Buscó un sitio aislado, excavó un hoyo y allí escondió el oro.
Como si fuera un sitio de peregrinaje, cada día iba a visitar el oro: lo desenterraba, lo tocaba, lo besaba, hablaba con él y luego volvía a enterrarlo, hasta el día siguiente.
Un día.
Y otro.
Y más…
Sin embargo, un día se encontró el hoyo vacío, y es que alguien lo había estado espiando y había dado con su secreto.
Volvió a casa llorando y le contó toda la historia al vecino.
Este, viendo la gran congoja y pesar con que lloraba, le dijo:
¡Basta ya! ¿Por qué no coges una piedra, la metes en el hoyo y haces como que es el oro? Al fin y al cabo, ¡nunca le diste ninguna utilidad real!
Fabulaza de Esopo.
A mí me pasó algo parecido una vez con una caña de lomo: la tuve guardada un tiempo (tampoco tanto) esperando alguna ocasión y, cuando fui a meterle mano, se había puesto mala y tuve que tirarla para mi gran pesar.
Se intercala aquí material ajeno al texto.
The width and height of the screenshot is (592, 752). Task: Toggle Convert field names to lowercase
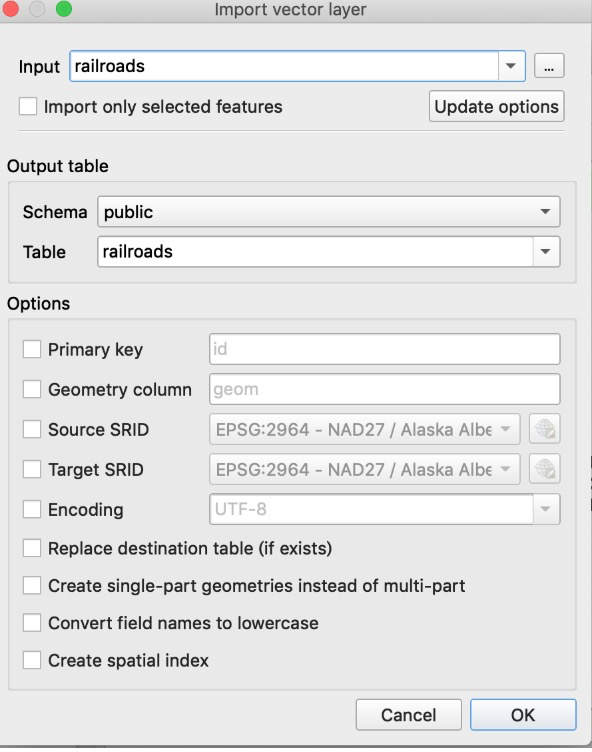32,623
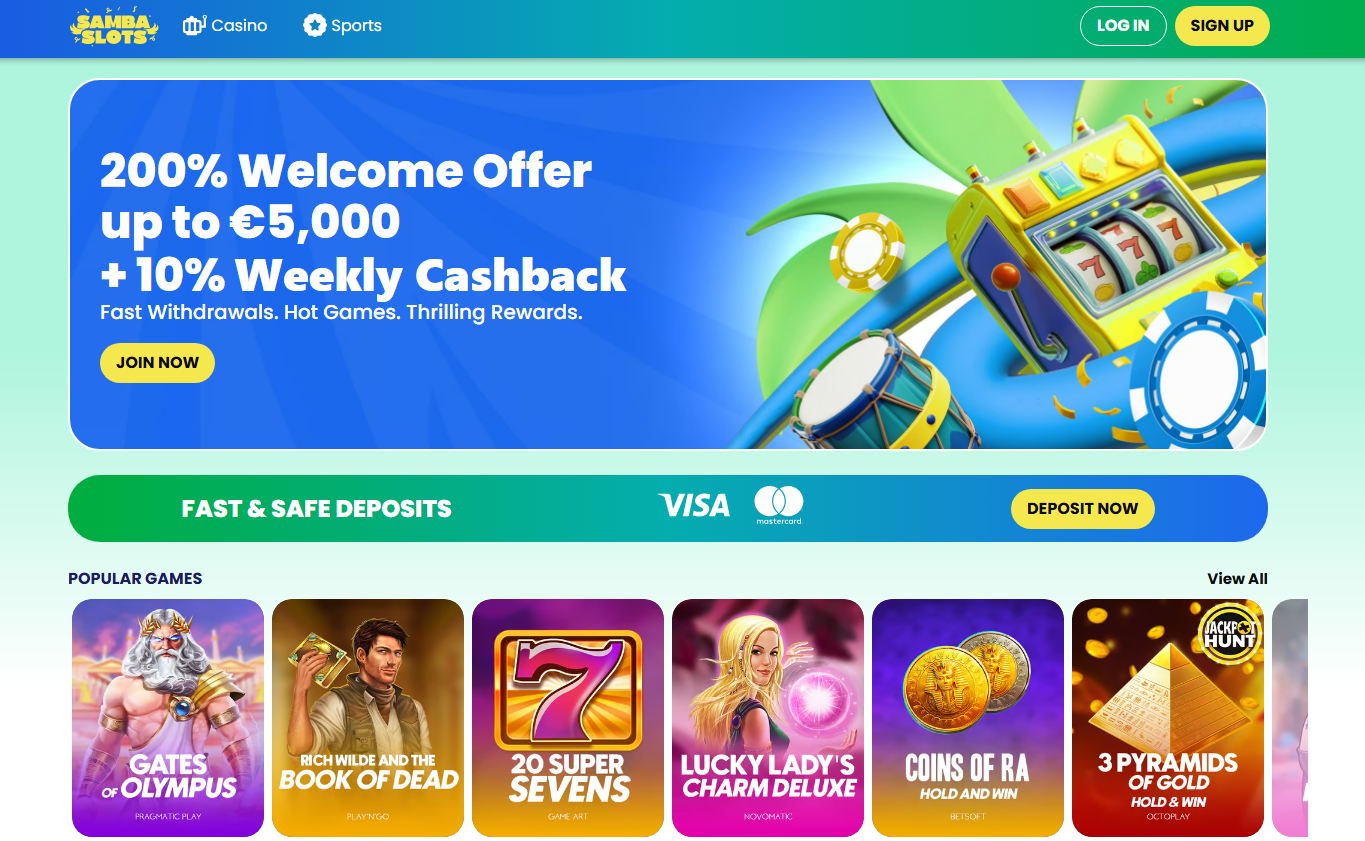Open Lucky Lady's Charm Deluxe game

768,718
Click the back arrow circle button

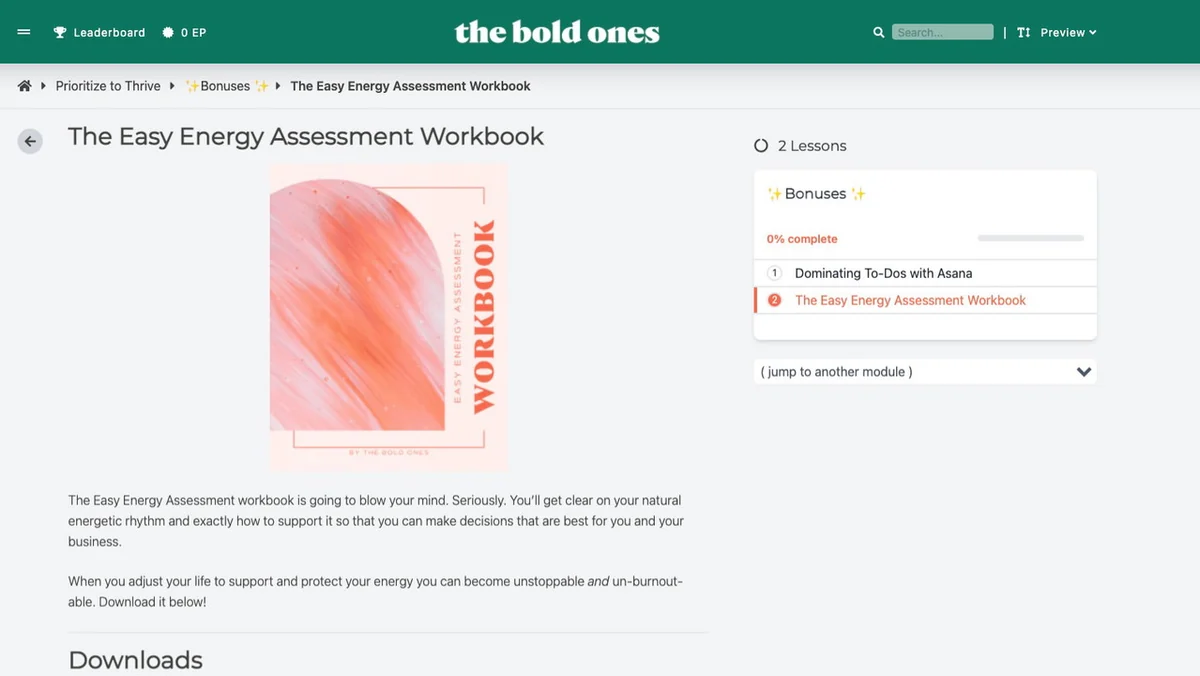click(30, 141)
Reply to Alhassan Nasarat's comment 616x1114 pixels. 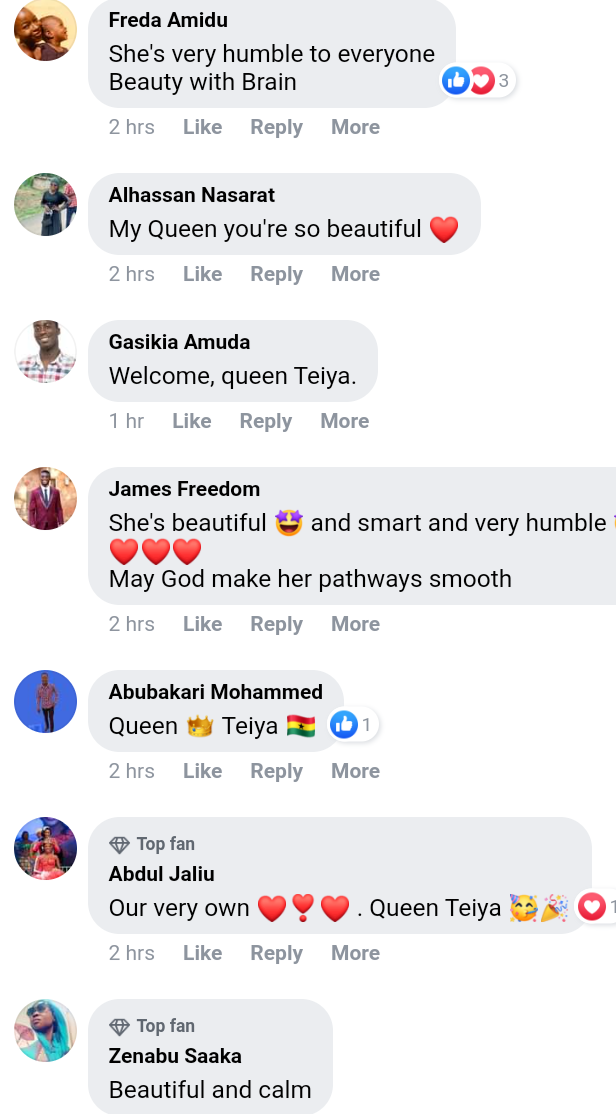pyautogui.click(x=276, y=274)
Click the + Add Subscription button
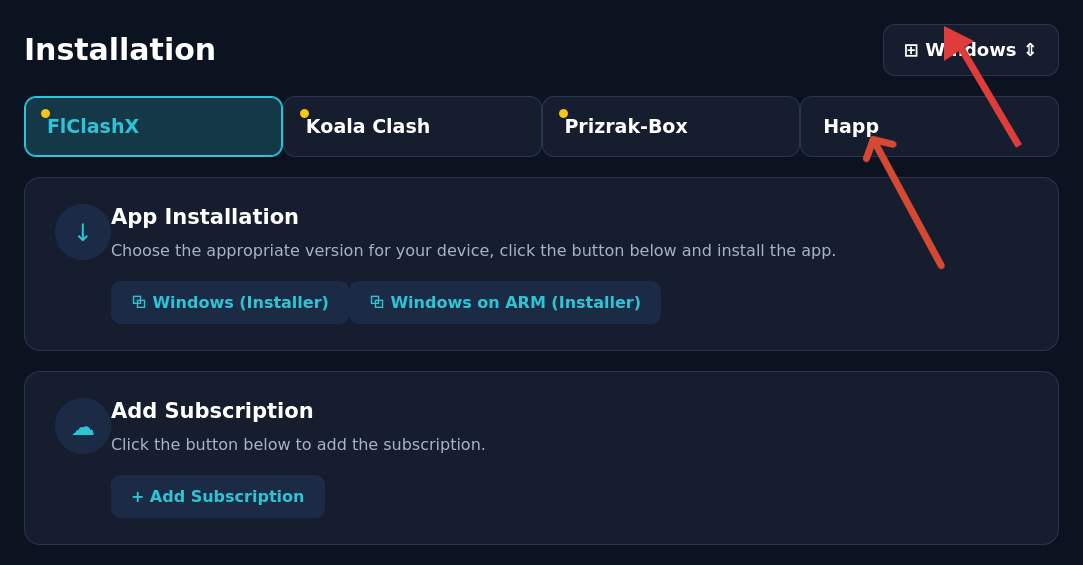1083x565 pixels. (218, 497)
Hay gente que se compra libros para dejarlos en las estanterías y orgasmearse contemplándolos en formación de batalla, pero no leyéndolos.
Yo no soy pedagogo, pero dicen que los niños adoptan hábitos por imitación.
Si tú lees, ellos leen.
Pero si van a leer y lo que se encuentran es un tostón, entonces dejan de leer.
No les des tostones: dales canela en rama.
¡Un saludo!
Paco
P. S. No todas las fábulas de Esopo o Fedro son con animales.